Famed astronaut Neil Armstrong died in August 2012, supposedly due to complications from his coronary bypass surgery.
None of this was doubted at the time. as Armstrong was 82 and legitimately did have heart problems.
However, according to an expert who was later hired by Armstron's two sons to analyze the medical records,
the surgery was unnecessary in the first place, and then subsequent major errors occurred after the surgery, which ended up killing him.
Mercy Health-Fairfield Hospital erroneously told him that the surgery was urgent, which it wasn't. He did have heart disease, but bypass surgery was not necessary at that time.
That was mistake #1. After the successful surgery, a nurse removed wires to his temporary pacemaker, then causing internal bleeding. That was mistake #2.
Instead of fixing this through surgery, they took him to a "catheterization lab" for a week, where his condition deteriorated, and he ended up dying. That was mistake #3.

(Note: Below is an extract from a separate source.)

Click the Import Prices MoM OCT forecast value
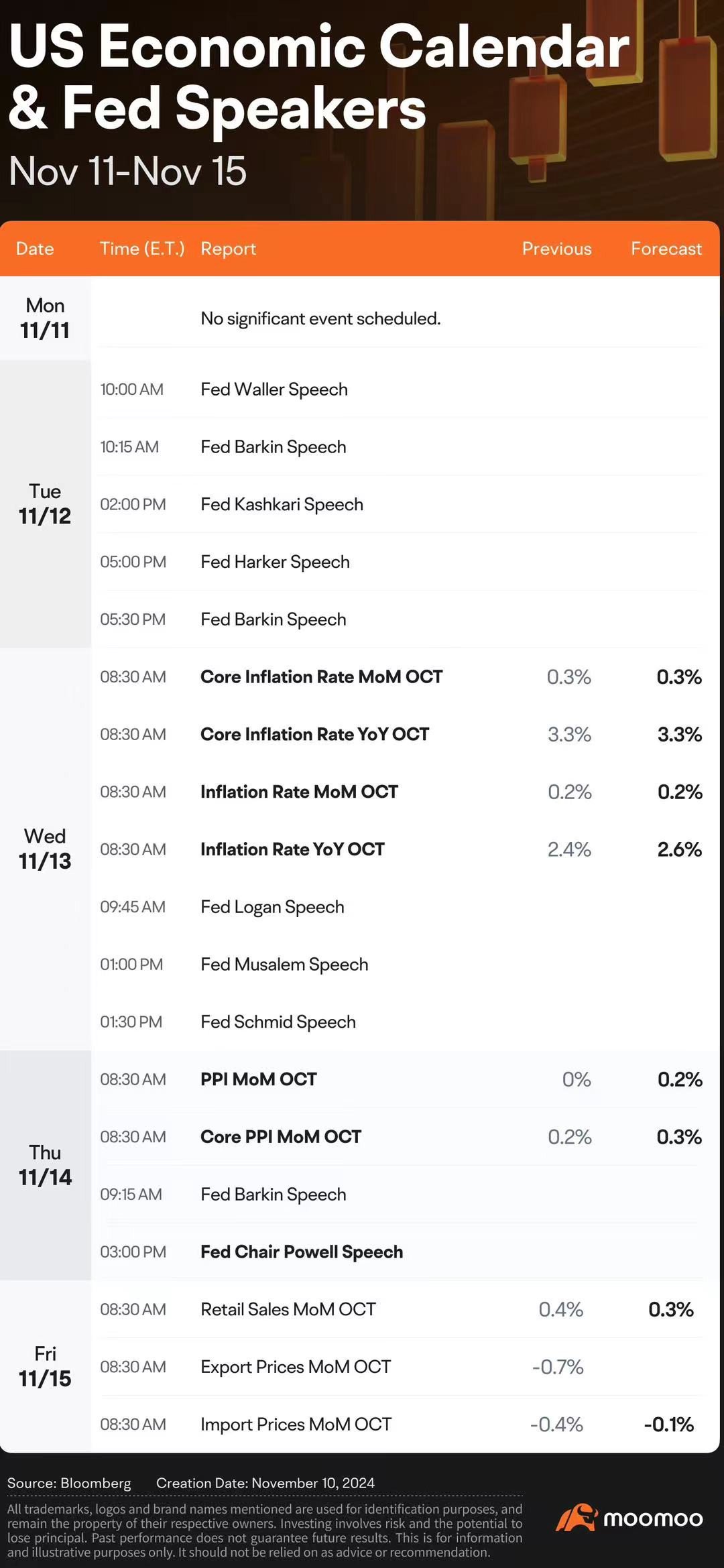(668, 1425)
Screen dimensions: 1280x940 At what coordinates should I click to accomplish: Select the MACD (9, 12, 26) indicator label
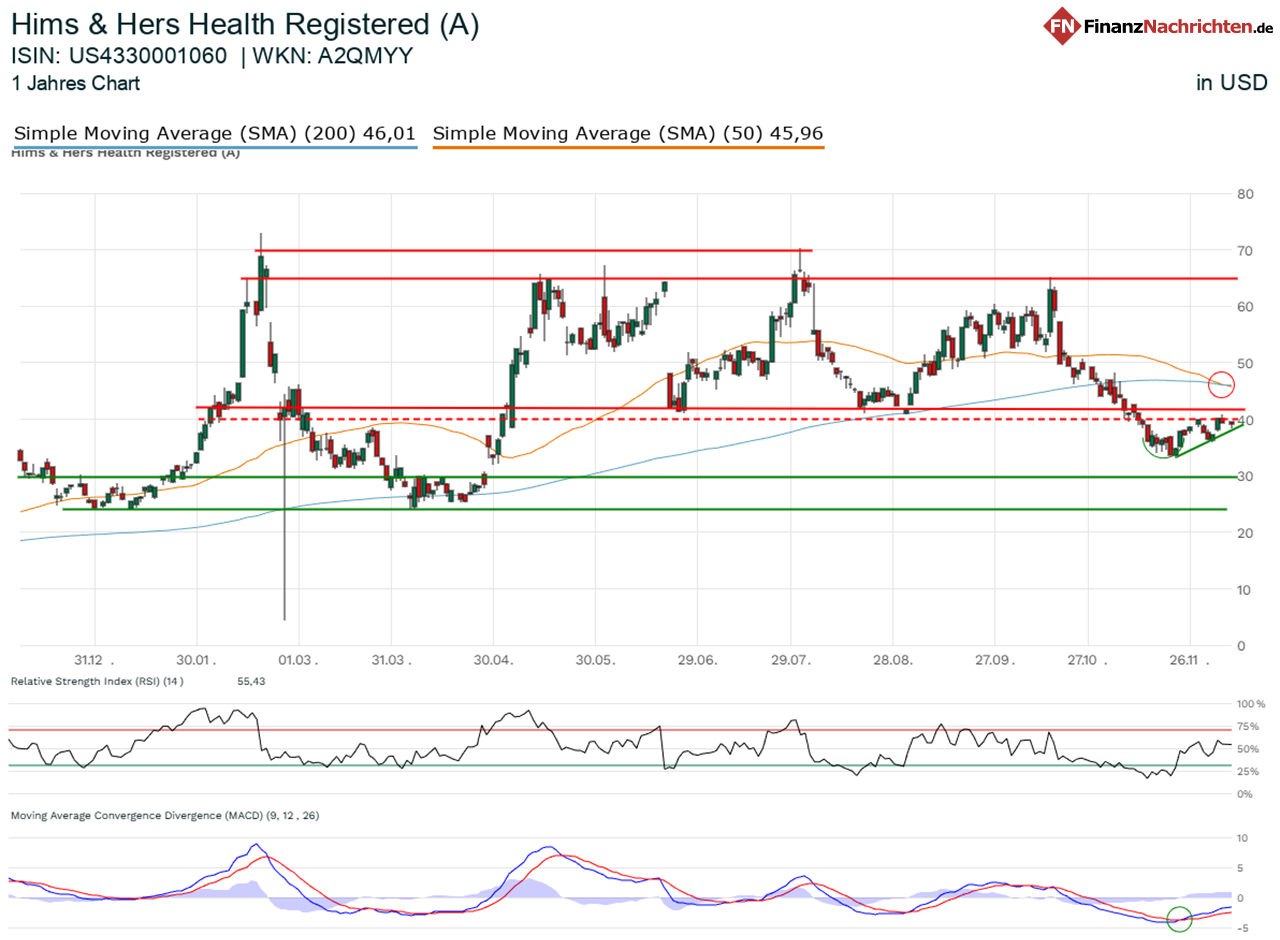[x=165, y=816]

His two sons then filed a lawsuit against the hospital. However, in 2014, as it got close to the 45th anniversary of Armstron's 1969 moon walk, the sons threatened to mention the lawsuit and the malpractice at a ceremony honoring him, thus creating horrible publicity for the hospital. Hospital administrators panicked, and agreed to pay $6 million -- $3 million to each son -- with the agreement that the sons would never discuss the matter publicly or report it to the media.
With the bigger 50th anniversary of the moonwalk just having passed, someone anonymously sent the NY Times a 93-page document outlining the entire situation, including the analysis of the hospital's various screw ups.
So looks like the $6 million they paid to silence the sons was for naught. LOL
This once again highlights the need to always get second and third opinions before undergoing any significant surgical procedure.